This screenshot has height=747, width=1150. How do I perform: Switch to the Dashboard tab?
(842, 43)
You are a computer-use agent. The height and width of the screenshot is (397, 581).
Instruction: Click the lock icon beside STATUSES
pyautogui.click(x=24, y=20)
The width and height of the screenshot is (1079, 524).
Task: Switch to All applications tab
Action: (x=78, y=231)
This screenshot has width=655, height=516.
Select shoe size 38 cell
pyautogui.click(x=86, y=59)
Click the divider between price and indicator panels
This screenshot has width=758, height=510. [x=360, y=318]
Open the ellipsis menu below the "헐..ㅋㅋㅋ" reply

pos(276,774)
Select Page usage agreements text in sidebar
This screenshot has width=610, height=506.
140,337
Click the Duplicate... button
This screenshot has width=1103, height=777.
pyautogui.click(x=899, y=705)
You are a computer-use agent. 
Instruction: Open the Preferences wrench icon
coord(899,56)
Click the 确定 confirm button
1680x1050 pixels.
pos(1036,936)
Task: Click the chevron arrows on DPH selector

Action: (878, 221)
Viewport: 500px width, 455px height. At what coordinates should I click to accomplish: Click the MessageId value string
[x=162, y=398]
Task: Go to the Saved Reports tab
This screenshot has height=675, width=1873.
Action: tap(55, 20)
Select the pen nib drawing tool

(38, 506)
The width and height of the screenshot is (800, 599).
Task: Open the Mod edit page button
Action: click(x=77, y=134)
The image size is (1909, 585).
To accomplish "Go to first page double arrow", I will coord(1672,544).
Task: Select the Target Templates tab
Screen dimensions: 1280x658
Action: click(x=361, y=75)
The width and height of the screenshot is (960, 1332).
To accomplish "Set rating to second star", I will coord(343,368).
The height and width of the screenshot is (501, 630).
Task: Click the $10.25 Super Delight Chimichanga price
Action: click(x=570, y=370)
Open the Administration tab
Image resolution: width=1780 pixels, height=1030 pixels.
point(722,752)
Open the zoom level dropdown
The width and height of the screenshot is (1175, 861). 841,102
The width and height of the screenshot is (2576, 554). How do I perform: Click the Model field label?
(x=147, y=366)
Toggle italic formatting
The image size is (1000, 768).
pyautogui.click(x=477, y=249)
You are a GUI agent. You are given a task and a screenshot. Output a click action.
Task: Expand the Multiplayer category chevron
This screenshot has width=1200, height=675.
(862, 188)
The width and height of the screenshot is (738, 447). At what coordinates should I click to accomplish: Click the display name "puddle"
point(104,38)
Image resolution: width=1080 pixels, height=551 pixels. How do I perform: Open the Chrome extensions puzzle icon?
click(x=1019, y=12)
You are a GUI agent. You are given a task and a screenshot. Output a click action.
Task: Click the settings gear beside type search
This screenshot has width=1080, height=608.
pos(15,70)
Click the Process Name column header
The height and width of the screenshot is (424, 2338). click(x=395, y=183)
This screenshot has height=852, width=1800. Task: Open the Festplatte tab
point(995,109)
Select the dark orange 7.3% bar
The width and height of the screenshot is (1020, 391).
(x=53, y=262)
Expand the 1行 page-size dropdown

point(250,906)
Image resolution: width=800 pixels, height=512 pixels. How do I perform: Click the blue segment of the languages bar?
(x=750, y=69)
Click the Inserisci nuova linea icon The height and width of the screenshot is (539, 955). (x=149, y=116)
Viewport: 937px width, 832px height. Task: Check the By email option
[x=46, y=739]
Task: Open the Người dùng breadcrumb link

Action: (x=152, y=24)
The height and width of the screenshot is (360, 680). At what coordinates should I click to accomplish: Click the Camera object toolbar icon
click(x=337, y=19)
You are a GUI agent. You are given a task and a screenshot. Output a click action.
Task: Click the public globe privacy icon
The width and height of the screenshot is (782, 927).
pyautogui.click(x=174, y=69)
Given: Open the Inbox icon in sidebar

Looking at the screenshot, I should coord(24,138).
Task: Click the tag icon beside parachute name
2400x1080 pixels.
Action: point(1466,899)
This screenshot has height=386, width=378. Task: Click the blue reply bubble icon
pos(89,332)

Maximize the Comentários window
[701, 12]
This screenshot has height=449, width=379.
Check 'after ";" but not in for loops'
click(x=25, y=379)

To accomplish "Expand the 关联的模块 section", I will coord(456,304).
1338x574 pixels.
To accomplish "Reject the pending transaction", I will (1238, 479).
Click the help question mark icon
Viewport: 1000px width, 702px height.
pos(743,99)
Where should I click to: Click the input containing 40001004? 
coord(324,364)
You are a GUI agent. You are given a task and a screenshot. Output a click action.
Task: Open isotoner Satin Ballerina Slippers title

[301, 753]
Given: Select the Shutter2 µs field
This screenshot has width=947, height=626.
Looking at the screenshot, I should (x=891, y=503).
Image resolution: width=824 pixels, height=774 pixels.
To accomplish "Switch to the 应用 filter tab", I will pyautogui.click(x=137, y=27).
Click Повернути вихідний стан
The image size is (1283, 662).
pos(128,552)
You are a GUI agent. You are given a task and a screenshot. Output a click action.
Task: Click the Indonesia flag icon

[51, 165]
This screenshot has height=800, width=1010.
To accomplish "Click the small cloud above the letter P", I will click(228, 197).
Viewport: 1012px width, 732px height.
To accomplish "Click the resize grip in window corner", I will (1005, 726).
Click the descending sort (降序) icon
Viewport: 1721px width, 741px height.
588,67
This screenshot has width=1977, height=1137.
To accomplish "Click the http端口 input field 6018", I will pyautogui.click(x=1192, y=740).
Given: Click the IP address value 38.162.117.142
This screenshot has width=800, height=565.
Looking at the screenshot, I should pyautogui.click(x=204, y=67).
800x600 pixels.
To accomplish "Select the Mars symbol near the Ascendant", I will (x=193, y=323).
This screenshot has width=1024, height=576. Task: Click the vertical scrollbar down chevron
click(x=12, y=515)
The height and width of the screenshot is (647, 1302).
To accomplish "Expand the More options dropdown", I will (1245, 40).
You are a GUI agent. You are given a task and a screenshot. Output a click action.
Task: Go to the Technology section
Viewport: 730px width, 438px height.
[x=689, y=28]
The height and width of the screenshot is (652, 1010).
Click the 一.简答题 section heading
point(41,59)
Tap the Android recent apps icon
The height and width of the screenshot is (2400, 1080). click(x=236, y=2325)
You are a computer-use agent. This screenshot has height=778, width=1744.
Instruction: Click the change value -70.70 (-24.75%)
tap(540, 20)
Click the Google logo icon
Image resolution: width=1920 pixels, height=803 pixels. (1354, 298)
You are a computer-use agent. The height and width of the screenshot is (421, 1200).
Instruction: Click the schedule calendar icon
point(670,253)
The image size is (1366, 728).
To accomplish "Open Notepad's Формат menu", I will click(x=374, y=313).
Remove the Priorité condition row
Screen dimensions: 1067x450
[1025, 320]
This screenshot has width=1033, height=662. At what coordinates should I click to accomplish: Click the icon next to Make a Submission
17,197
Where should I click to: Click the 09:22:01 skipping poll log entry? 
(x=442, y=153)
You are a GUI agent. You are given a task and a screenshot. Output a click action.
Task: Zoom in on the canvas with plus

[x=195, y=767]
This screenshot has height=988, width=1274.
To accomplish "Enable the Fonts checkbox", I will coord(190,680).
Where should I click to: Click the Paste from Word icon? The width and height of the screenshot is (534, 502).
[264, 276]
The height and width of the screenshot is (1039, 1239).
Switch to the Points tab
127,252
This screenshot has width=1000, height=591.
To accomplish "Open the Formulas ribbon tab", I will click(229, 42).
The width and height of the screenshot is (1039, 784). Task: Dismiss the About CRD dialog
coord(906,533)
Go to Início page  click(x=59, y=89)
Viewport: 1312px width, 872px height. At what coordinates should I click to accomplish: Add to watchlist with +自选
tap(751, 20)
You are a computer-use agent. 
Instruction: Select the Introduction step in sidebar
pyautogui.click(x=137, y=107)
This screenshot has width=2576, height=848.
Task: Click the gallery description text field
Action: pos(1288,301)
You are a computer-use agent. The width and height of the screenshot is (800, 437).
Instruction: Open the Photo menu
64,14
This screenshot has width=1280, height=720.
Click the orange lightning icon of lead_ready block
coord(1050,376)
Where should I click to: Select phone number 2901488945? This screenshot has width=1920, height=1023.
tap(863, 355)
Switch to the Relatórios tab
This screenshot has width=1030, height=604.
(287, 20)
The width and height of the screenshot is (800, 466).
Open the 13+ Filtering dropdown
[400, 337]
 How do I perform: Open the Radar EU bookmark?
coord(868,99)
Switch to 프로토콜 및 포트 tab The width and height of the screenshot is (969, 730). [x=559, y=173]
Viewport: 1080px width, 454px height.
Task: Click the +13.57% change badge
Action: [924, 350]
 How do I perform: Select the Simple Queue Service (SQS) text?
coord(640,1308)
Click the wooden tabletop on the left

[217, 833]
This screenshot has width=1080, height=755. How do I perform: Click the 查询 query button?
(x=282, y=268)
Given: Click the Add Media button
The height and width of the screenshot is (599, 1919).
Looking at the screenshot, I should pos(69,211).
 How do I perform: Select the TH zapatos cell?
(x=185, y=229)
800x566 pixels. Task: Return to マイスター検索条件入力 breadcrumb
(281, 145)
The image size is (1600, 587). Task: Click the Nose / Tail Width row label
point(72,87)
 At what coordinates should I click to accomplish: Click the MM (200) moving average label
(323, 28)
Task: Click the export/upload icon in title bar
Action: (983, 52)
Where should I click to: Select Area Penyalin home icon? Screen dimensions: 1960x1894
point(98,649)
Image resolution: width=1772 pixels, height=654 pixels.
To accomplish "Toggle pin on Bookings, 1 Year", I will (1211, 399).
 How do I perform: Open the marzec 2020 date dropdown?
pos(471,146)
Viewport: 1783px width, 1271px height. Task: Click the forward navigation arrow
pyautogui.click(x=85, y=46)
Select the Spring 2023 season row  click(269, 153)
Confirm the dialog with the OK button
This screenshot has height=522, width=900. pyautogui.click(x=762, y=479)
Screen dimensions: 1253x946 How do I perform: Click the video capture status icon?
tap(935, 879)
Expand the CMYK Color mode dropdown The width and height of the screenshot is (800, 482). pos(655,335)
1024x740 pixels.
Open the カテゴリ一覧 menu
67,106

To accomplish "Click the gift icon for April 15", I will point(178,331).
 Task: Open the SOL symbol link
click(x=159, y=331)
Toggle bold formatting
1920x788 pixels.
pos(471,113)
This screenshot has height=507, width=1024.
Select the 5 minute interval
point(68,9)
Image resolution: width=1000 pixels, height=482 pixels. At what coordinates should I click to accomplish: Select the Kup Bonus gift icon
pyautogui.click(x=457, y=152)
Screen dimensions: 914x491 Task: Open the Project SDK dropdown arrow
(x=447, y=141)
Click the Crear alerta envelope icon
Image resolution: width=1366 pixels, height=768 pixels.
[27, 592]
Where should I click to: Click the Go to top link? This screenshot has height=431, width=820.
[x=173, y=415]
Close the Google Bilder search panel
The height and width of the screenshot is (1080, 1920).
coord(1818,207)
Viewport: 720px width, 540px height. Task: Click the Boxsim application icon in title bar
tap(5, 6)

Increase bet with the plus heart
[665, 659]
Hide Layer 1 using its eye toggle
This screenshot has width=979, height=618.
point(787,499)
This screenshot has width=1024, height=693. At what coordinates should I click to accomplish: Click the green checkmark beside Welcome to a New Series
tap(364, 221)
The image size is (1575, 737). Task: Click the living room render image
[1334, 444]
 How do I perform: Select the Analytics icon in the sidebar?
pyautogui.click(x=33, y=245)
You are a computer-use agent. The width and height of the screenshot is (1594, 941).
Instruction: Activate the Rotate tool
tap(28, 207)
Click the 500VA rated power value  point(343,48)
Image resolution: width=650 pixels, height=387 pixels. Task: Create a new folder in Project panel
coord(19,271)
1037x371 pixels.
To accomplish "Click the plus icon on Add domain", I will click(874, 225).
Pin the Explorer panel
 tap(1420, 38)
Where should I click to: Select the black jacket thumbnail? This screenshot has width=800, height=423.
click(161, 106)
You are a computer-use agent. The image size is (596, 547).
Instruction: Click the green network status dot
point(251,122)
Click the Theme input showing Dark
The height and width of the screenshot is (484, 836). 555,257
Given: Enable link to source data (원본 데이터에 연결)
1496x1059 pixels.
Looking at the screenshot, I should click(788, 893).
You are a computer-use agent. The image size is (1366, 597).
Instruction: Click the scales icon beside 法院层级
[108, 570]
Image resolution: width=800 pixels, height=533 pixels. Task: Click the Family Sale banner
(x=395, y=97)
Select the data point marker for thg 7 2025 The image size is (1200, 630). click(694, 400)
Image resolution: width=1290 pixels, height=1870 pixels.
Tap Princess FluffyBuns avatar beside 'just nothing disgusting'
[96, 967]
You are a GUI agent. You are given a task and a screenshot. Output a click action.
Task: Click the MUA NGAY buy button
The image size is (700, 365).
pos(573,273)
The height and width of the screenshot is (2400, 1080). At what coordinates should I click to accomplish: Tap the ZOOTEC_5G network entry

BRIEF
Once you find the line with "The width and height of the screenshot is (738, 447)." in the entries above, output it and each line after it up to and including the line with "Task: Click the settings", and nothing else.

SOLUTION BELOW
The width and height of the screenshot is (738, 447). At what coordinates should I click to accomplish: Click the display name "puddle"
point(104,38)
Image resolution: width=1080 pixels, height=551 pixels. How do I perform: Open the Chrome extensions puzzle icon?
click(x=1019, y=12)
You are a GUI agent. You are given a task and a screenshot. Output a click action.
Task: Click the settings gear beside type search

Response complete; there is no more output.